Na maturação “dry-aged”, a meia carcaça continua suspensa por mais algum tempo, que pode ser uma semana ou mesmo 15 dias.

A temperatura é de 0º a -2ºC e a humidade varia entre os 60% a 80% dependendo da fase do processo da maturação. Existem dois aspectos fundamentais para a segurança deste processo: a rigorosa higiene da camara e que a mesma se mantenha fechada se possível durante quase todo o tempo, evitando correntes de ar exterior que vão prejudicar o processo. Daí que as empresas nesse negócio optem por ter câmaras de refrigeração dedicadas exclusivamente à maturação das carnes. Existem também pequenos armários aonde se podem colocar peças e que inclusivamente se podem ver nalguns restaurantes em que a carne está suspensa à vista de todos. O que aqui se passa é que numa primeira fase, a humidade é expelida do músculo. O processo resultante de dissecação é uma concentração do aroma e sabor.
Numa fase seguinte, as enzimas naturais da carne quebram o tecido conectivo do músculo tornando a carne mais macia.

Como seria de esperar, este processo gera quebras de peso significativas ao longo do tempo pois ao perder humidade, a carne pede peso, logo o seu custo aumenta consideravelmente.

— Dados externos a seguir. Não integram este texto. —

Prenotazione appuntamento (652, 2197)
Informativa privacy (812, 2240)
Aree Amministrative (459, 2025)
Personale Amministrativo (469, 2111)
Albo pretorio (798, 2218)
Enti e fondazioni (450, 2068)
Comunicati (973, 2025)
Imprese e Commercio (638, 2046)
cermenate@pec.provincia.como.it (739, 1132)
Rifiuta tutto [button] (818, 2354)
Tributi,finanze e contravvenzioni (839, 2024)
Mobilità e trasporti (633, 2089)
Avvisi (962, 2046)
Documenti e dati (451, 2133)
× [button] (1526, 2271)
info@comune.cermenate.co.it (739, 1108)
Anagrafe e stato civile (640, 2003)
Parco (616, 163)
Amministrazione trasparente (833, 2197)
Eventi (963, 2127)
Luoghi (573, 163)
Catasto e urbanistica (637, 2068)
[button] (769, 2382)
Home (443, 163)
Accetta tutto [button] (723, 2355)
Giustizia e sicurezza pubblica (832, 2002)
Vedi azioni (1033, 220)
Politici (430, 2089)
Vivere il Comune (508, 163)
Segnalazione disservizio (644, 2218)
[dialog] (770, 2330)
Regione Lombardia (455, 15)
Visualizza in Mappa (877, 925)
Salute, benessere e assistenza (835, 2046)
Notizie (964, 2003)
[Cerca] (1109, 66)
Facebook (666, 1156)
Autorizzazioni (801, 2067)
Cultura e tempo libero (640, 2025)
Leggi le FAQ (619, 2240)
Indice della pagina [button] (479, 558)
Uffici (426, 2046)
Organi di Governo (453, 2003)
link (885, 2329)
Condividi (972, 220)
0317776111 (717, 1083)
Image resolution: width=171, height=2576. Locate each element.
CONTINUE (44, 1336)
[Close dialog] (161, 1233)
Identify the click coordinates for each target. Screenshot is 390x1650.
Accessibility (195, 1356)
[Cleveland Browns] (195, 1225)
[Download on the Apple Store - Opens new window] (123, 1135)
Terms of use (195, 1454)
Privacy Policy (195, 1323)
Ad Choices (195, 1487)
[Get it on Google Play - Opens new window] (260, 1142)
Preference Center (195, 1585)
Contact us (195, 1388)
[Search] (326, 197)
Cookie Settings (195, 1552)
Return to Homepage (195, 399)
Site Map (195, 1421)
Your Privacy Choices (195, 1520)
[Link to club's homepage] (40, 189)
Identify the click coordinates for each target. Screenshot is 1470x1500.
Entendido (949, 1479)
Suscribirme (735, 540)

Assim sendo, é natural que esta mais valia da carne seja valorizada nos cortes mais nobres como a vazia e a ponta do acém, eventualmente na alcatra. Ou seja, dificilmente o produtor mantém a meia carcaça suspensa por mais de 15 dias, pois a perca de rendimento vai afetar toda a carne por igual, aumentando o custo dos cortes menos valorizados nos quais o benefício da maturação é mais difícil de valorizar. Quer dizer que ao final desse tempo ou menos, a meia carcaça é desmanchada, passando os entrecôte completos (vazia mais ponta do acém) para prateleiras onde podem continuar o processo de maturação que chega aos 60 e mais dias (chega a haver carnes maturada com 150 dias!!!).

Logicamente o preço pode subir estratosfericamente com o tempo de maturação, por força da perda de peso (pode ultrapassar mais de 35% do seu peso em fresco) e do capital empatado.

Este processo quando se desenvolve nestes cortes gera uma cobertura de fungos nos seus topos. Isso não quer dizer que a carne esteja estragada, antes pelo contrário! Esses fungos complementam sim o processo enzimático tornando a carne mais macia e amplificando o seu aroma. A carne ganha aqui nuances de sabor entre o doce, o salgado, ou o “cheesy” pois os processos de maturação dos queijos levam à formação de bolores com nuances idênticas. Essa crosta de fungos é aparada no final antes de a carne ser embalada ou cozinhada. O embalamento das peças é comum ser em ráfia e não a vácuo.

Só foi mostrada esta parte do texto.